▶ What is expected: Your response should be the complete data, transcribed exactly.

Stored data:

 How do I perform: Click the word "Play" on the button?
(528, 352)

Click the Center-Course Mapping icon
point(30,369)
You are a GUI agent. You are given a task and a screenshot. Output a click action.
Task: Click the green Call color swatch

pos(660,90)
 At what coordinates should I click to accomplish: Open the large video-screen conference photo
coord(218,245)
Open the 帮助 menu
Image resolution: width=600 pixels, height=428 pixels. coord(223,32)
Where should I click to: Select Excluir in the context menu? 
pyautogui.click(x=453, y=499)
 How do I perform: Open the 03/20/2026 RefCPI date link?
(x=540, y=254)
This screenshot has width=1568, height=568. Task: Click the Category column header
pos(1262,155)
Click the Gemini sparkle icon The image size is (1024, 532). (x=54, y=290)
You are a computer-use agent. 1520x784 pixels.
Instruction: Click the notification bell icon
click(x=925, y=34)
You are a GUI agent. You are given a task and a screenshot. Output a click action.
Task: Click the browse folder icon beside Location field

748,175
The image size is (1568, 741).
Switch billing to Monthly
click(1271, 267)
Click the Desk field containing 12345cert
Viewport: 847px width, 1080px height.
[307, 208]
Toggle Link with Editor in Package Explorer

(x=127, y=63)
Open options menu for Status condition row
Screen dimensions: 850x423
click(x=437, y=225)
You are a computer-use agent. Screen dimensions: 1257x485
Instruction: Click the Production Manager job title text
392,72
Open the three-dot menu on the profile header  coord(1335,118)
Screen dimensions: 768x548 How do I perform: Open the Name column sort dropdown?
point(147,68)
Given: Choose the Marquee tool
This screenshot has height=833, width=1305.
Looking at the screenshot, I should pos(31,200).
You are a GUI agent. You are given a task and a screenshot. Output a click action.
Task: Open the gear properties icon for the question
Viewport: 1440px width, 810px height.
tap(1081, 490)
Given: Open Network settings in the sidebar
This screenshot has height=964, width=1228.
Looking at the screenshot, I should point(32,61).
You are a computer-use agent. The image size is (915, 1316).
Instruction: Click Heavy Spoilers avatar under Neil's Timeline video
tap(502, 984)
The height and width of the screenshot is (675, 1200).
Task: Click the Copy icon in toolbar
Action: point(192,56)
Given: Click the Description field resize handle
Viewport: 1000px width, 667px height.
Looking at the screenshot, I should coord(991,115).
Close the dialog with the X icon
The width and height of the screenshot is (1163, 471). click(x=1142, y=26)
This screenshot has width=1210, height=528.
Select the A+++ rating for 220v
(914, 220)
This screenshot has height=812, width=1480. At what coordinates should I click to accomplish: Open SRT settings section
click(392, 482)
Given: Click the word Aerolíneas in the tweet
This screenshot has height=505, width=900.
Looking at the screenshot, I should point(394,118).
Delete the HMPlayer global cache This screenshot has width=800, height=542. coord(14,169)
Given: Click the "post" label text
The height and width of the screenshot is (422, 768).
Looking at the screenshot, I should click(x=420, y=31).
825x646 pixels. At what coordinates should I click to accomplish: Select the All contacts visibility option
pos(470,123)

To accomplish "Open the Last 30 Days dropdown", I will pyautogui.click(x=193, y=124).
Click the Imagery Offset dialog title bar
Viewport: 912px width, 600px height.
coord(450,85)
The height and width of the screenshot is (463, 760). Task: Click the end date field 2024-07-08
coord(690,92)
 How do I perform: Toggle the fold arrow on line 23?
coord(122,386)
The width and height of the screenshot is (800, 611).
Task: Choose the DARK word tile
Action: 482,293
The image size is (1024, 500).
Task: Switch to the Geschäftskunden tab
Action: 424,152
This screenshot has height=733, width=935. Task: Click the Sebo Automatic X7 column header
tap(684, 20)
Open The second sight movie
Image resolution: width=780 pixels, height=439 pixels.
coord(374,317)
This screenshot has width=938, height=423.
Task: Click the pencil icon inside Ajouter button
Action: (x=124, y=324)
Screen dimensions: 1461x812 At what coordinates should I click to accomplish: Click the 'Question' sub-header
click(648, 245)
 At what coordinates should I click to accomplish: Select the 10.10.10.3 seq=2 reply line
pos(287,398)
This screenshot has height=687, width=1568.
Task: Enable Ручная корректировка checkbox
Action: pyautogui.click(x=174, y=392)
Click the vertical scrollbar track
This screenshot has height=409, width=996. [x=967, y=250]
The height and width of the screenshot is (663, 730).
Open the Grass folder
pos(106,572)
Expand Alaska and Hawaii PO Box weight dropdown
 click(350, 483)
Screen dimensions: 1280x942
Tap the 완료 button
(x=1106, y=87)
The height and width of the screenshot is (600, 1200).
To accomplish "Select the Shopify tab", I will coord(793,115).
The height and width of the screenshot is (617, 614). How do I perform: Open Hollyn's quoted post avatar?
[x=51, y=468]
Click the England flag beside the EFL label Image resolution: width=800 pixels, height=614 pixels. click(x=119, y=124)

▶ Solved exercise:
 How do I perform: Click the word "Play" on the button?
(528, 352)

Click the Center-Course Mapping icon
point(30,369)
You are a GUI agent. You are given a task and a screenshot. Output a click action.
Task: Click the green Call color swatch

pos(660,90)
 At what coordinates should I click to accomplish: Open the large video-screen conference photo
coord(218,245)
Open the 帮助 menu
Image resolution: width=600 pixels, height=428 pixels. coord(223,32)
Where should I click to: Select Excluir in the context menu? 
pyautogui.click(x=453, y=499)
 How do I perform: Open the 03/20/2026 RefCPI date link?
(x=540, y=254)
This screenshot has width=1568, height=568. Task: Click the Category column header
pos(1262,155)
Click the Gemini sparkle icon The image size is (1024, 532). (x=54, y=290)
You are a computer-use agent. 1520x784 pixels.
Instruction: Click the notification bell icon
click(x=925, y=34)
You are a GUI agent. You are given a task and a screenshot. Output a click action.
Task: Click the browse folder icon beside Location field

748,175
The image size is (1568, 741).
Switch billing to Monthly
click(1271, 267)
Click the Desk field containing 12345cert
Viewport: 847px width, 1080px height.
[307, 208]
Toggle Link with Editor in Package Explorer

(x=127, y=63)
Open options menu for Status condition row
Screen dimensions: 850x423
click(x=437, y=225)
You are a computer-use agent. Screen dimensions: 1257x485
Instruction: Click the Production Manager job title text
392,72
Open the three-dot menu on the profile header  coord(1335,118)
Screen dimensions: 768x548 How do I perform: Open the Name column sort dropdown?
point(147,68)
Given: Choose the Marquee tool
This screenshot has height=833, width=1305.
Looking at the screenshot, I should pos(31,200).
You are a GUI agent. You are given a task and a screenshot. Output a click action.
Task: Open the gear properties icon for the question
Viewport: 1440px width, 810px height.
tap(1081, 490)
Given: Open Network settings in the sidebar
This screenshot has height=964, width=1228.
Looking at the screenshot, I should point(32,61).
You are a computer-use agent. The image size is (915, 1316).
Instruction: Click Heavy Spoilers avatar under Neil's Timeline video
tap(502, 984)
The height and width of the screenshot is (675, 1200).
Task: Click the Copy icon in toolbar
Action: point(192,56)
Given: Click the Description field resize handle
Viewport: 1000px width, 667px height.
Looking at the screenshot, I should coord(991,115).
Close the dialog with the X icon
The width and height of the screenshot is (1163, 471). click(x=1142, y=26)
This screenshot has width=1210, height=528.
Select the A+++ rating for 220v
(914, 220)
This screenshot has height=812, width=1480. At what coordinates should I click to accomplish: Open SRT settings section
click(392, 482)
Given: Click the word Aerolíneas in the tweet
This screenshot has height=505, width=900.
Looking at the screenshot, I should point(394,118).
Delete the HMPlayer global cache This screenshot has width=800, height=542. coord(14,169)
Given: Click the "post" label text
The height and width of the screenshot is (422, 768).
Looking at the screenshot, I should click(x=420, y=31).
825x646 pixels. At what coordinates should I click to accomplish: Select the All contacts visibility option
pos(470,123)

To accomplish "Open the Last 30 Days dropdown", I will pyautogui.click(x=193, y=124).
Click the Imagery Offset dialog title bar
Viewport: 912px width, 600px height.
coord(450,85)
The height and width of the screenshot is (463, 760). Task: Click the end date field 2024-07-08
coord(690,92)
 How do I perform: Toggle the fold arrow on line 23?
coord(122,386)
The width and height of the screenshot is (800, 611).
Task: Choose the DARK word tile
Action: 482,293
The image size is (1024, 500).
Task: Switch to the Geschäftskunden tab
Action: 424,152
This screenshot has height=733, width=935. Task: Click the Sebo Automatic X7 column header
tap(684, 20)
Open The second sight movie
Image resolution: width=780 pixels, height=439 pixels.
coord(374,317)
This screenshot has width=938, height=423.
Task: Click the pencil icon inside Ajouter button
Action: (x=124, y=324)
Screen dimensions: 1461x812 At what coordinates should I click to accomplish: Click the 'Question' sub-header
click(648, 245)
 At what coordinates should I click to accomplish: Select the 10.10.10.3 seq=2 reply line
pos(287,398)
This screenshot has height=687, width=1568.
Task: Enable Ручная корректировка checkbox
Action: pyautogui.click(x=174, y=392)
Click the vertical scrollbar track
This screenshot has height=409, width=996. [x=967, y=250]
The height and width of the screenshot is (663, 730).
Open the Grass folder
pos(106,572)
Expand Alaska and Hawaii PO Box weight dropdown
 click(350, 483)
Screen dimensions: 1280x942
Tap the 완료 button
(x=1106, y=87)
The height and width of the screenshot is (600, 1200).
To accomplish "Select the Shopify tab", I will coord(793,115).
The height and width of the screenshot is (617, 614). How do I perform: Open Hollyn's quoted post avatar?
[x=51, y=468]
Click the England flag beside the EFL label Image resolution: width=800 pixels, height=614 pixels. click(x=119, y=124)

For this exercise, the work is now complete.